Saturday, May 5, 2007

Final Research Paper-Intro

Advances in medical technology has allowed for and contributed to an increase in human life expectancy. Physician’s prognosis’ for a variety of diseases has shifted from a poor or fatal outcome to the possibility of complete or partial recovery. The ability to prolong and sustain life can be viewed as either a positive medical advancement or an open door to a multitude of ethical issues. Prolonging the life of a patient awaiting an organ transplant or a cure for a disease is ethically appropriate, if the patient’s quality of life during that time is good. However, keeping a patient alive, using a life sustaining treatment, that has a poor quality of life or resuscitating a terminally ill patient is unethical. Determining what is considered a poor quality of life, versus an acceptable quality of life, and the use of life-sustaining treatments, along with the enforcement of advanced directives have become a powerful and controversial topics in the medical field.
These issues were exemplified in the Terri Schiavo case, in which a young woman diagnosed as being in a persistent vegetative state, was thrown into the middle of a lengthy legal battle between her parents, her husband and the medical team involved with her care.

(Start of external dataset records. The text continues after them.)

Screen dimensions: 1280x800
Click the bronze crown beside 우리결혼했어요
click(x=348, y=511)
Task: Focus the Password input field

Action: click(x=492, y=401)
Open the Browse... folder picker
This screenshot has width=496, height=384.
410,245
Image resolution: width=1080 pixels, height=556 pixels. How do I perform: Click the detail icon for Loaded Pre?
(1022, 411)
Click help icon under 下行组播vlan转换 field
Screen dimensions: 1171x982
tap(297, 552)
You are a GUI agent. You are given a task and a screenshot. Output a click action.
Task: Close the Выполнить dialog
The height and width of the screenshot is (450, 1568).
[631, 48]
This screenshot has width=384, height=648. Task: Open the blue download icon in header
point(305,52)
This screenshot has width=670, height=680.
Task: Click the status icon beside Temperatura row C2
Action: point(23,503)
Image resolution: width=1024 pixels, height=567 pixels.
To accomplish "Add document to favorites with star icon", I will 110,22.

Terri was twenty-six years old when she collapsed in her Florida home in 1990. Her treating physicians believed a potassium deficiency caused a heart attack in which Terri suffered catastrophic brain damage, resulting in a persistent vegetative state (PVS). A percutaneous endoscopic gastrostomy (PEG) tube was placed to provide nutrition and hydration for Terri. PEG tube feeding, which is commonly used as a life-sustaining treatment, was Terri’s only means of survival. Since the day the PEG tube was placed, a long and protracted legal battle ensued, encompassing Terri’s life, removal of her feeding tube, and bitter family disputes concerning her quality of life. In essence, the case turned into a legal battle between Terri’s husband, the medical professionals involved in her care, and Terri’s parents. Throughout the drawn-out legal proceedings, that lasted more then a decade, Terri lay in numerous long-term care facilities, possibly in pain and discomfort, possibly pain-free and comfortable, yet with a very poor prognosis (Breier-Mackie 293).

Reference:

Breier-Mackie, Sarah J. PhD, RN, APRN. “PEGs and Ethics Revisited: A Timely Reflection in the Wake of the Terri Schiavo Case.” Gastroenterology Nursing. 28 (2005): 292-297.